FASTA - Reference genome format
The GATK requires the reference sequence in a single reference sequence in FASTA format, with all contigs in the same file, validated according to the FASTA standard. All the standard IUPAC bases are accepted, while non-standard bases (i.e. other than ACGT, such as W for example) will be ignored, meaning those positions in the genome will be skipped. Note also that because commonly used programs such as Picard and Samtools treat spaces in contig names differently, we recommend that you avoid using spaces in contig names if you're making your own genome reference.
Most GATK tools additionally require that the main FASTA file be accompanied by a dictionary file ending in
.dict and an index file ending in
.fai, because it allows efficient random access to the reference bases. GATK will look for these index files based on their name, so it's important that they have the same basename as the FASTA file. If you don't have these files available for your organism's reference file, you can generate them very easily; instructions are included below.
If you are working with human data, we recommend you use one of the reference genome builds that we provide in our Resource Bundle or in FireCloud, our cloud-based analysis portal. We currently support GRCh38/hg38 and b37 (and to a lesser extent, hg19). For more information on the human genome reference builds, see this document.

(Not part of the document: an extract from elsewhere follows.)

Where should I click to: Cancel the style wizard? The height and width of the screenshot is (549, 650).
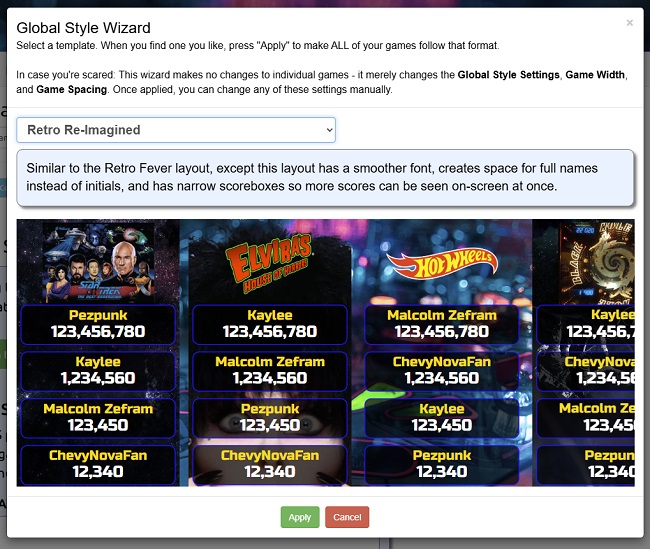coord(347,517)
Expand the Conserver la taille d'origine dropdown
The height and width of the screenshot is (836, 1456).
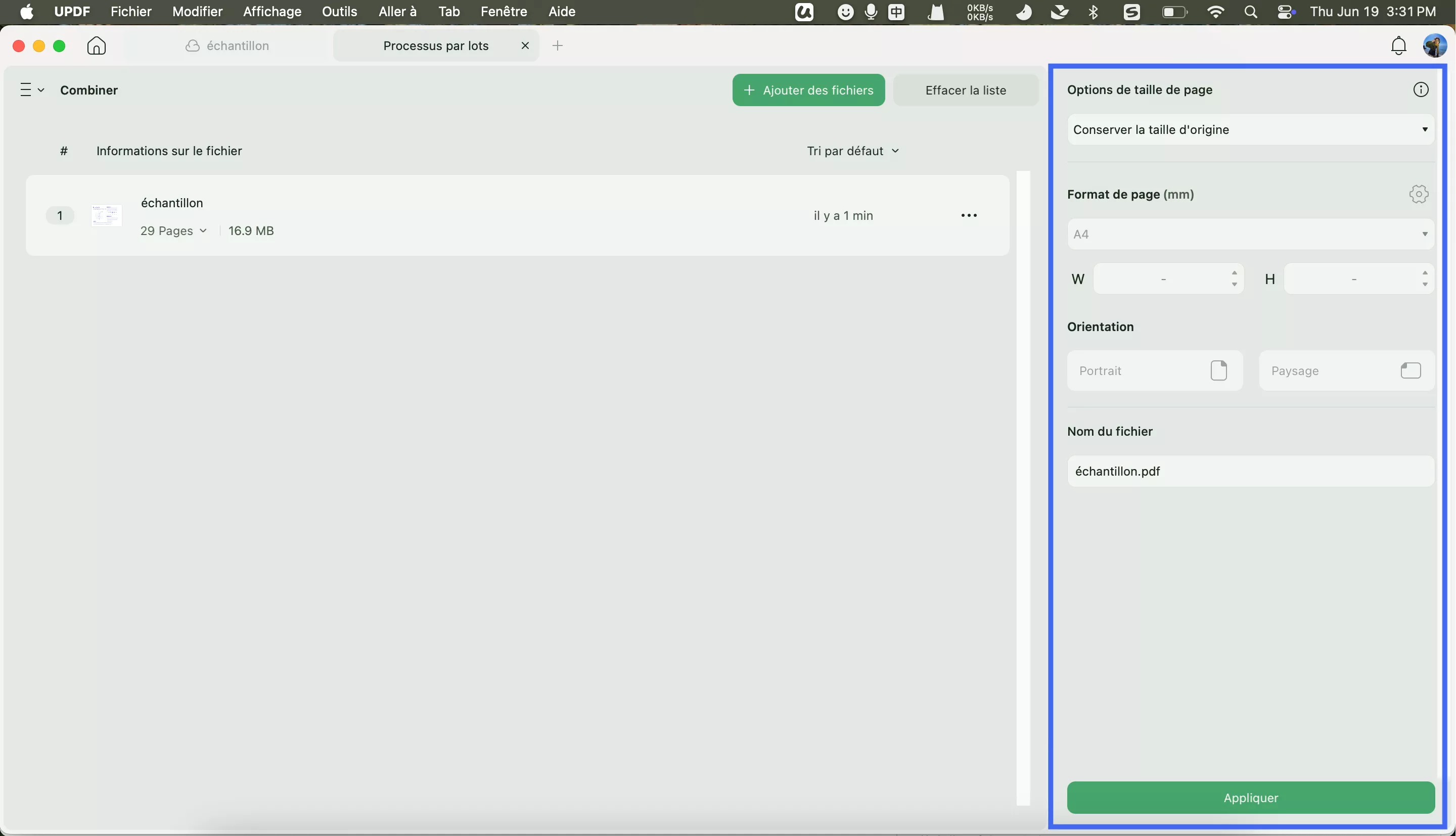[1250, 130]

Common problems with reference files
The most common reference-related issue people encounter is an incompatibility between some of the data and/or resources that were derived from (or mapped to) different reference builds. Read more about that problem and how to solve it in this Solutions doc.
Some people have also reported having issues with reference files that have been stored or modified on Windows filesystems. The issues manifest as "10" characters (corresponding to encoded newlines) inserted in the sequence, which cause the GATK to quit with an error. If you encounter this issue, you will need to re-download a valid master copy of the reference file, or clean it up yourself.
Instructions for generating the dictionary and index files
Creating the FASTA sequence dictionary file
We use the CreateSequenceDictionary tool to create a
.dict file from a FASTA file. Note that we only specify the input reference; the tool will name the output appropriately automatically.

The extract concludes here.